Aku berdoa lirih pada alam, mengharap sabar. Menggenggam erat gantungan salib di pangkal tongkat, mengharap bahwa Tuhan pasti mendengar tiap pinta makhluk-Nya, melihat perihku. Ia Maha Tahu.
Mereka hanya belum mengerti.
* * *
Siang dan tak ada terik. Rinai air sudah turun sejak bel pulang sekolah berbunyi. Hujan tak terlalu deras, namun aku tetap berjalan cepat, meraba-raba aspal menghindari lubang. Baju kerjaku mulai kuyup. Aku berlari-lari kecil sepanjang trotoar. Lonceng kecil di pangkal tongkatku bergemerincing.
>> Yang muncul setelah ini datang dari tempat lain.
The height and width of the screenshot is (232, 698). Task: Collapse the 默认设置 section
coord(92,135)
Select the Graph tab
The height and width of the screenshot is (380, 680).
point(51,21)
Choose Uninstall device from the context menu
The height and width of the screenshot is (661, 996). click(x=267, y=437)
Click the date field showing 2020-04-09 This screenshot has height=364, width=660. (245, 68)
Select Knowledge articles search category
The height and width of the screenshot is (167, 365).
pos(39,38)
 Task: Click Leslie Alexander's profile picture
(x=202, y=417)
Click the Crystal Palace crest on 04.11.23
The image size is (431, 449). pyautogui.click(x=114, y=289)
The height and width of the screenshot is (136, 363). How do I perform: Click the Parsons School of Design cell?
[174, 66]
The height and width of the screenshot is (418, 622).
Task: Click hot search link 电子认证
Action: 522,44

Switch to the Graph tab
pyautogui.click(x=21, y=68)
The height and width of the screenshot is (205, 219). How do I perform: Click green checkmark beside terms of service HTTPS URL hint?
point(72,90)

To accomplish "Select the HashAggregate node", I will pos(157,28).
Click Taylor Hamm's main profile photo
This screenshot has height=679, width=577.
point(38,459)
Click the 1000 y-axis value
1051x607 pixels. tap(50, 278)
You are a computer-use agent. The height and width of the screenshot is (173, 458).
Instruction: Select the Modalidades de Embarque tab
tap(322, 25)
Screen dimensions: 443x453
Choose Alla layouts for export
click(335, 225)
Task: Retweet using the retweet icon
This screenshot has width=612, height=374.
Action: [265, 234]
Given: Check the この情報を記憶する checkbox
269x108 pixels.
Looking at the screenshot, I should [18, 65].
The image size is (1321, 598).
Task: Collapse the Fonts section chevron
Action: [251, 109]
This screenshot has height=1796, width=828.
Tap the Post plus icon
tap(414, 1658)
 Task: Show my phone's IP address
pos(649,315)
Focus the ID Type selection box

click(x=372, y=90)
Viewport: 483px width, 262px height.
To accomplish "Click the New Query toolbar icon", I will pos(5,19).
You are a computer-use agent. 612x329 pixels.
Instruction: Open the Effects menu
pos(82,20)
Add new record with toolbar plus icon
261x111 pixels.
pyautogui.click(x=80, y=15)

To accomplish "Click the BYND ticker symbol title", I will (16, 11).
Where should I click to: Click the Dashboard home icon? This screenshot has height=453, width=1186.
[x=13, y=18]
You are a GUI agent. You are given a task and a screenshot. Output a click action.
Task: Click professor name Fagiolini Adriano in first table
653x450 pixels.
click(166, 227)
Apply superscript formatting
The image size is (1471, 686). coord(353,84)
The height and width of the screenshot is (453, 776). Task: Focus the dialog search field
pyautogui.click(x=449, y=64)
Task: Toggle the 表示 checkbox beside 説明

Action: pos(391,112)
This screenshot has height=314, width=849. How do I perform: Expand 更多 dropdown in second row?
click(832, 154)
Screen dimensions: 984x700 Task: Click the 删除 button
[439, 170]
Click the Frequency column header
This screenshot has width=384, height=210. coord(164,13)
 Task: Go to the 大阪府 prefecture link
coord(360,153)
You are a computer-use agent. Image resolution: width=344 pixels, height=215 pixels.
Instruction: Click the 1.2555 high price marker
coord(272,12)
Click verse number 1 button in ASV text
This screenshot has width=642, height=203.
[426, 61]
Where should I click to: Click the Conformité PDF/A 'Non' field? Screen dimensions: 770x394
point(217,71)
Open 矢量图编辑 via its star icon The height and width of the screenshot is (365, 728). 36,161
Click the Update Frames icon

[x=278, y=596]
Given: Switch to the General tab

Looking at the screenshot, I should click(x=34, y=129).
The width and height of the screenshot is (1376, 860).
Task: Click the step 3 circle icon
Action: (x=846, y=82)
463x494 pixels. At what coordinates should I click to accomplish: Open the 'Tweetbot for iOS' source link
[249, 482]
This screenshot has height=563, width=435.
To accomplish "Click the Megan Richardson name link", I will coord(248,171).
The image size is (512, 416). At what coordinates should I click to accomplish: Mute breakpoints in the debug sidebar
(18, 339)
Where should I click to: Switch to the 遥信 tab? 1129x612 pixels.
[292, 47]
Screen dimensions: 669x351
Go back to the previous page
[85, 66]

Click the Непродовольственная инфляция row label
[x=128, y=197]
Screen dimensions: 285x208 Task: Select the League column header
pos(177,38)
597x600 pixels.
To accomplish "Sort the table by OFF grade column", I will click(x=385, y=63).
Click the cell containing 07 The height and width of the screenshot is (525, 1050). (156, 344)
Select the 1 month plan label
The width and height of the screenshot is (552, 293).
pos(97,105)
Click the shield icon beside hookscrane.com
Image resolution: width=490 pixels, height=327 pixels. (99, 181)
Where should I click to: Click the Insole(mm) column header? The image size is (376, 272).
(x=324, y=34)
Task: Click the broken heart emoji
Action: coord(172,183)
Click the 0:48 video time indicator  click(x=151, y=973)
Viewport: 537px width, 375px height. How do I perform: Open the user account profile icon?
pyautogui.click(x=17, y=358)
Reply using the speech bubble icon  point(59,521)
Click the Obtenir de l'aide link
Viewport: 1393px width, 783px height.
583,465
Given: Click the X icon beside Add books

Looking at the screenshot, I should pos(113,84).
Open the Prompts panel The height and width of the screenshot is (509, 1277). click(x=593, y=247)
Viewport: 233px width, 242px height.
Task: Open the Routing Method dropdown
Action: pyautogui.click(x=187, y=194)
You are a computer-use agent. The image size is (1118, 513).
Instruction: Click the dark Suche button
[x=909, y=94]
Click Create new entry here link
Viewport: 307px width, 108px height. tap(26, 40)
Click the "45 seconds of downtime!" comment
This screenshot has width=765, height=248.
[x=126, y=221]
Kakiku menapak gundukan jalan. Polisi tidur pertama, pikirku. “Lima langkah lagi akan ada masjid di sebelah kanan,” gumamku. Aku berjalan lima langkah, berbelok ke kanan dan memasuki masjid. Sudah hampir tiap hari aku melewati jalan ini. Setidaknya sejak setahun lalu sejak kepindahanku dari kota kelahiranku dulu. Setelah ayah tiada, aku meninggalkan kota itu.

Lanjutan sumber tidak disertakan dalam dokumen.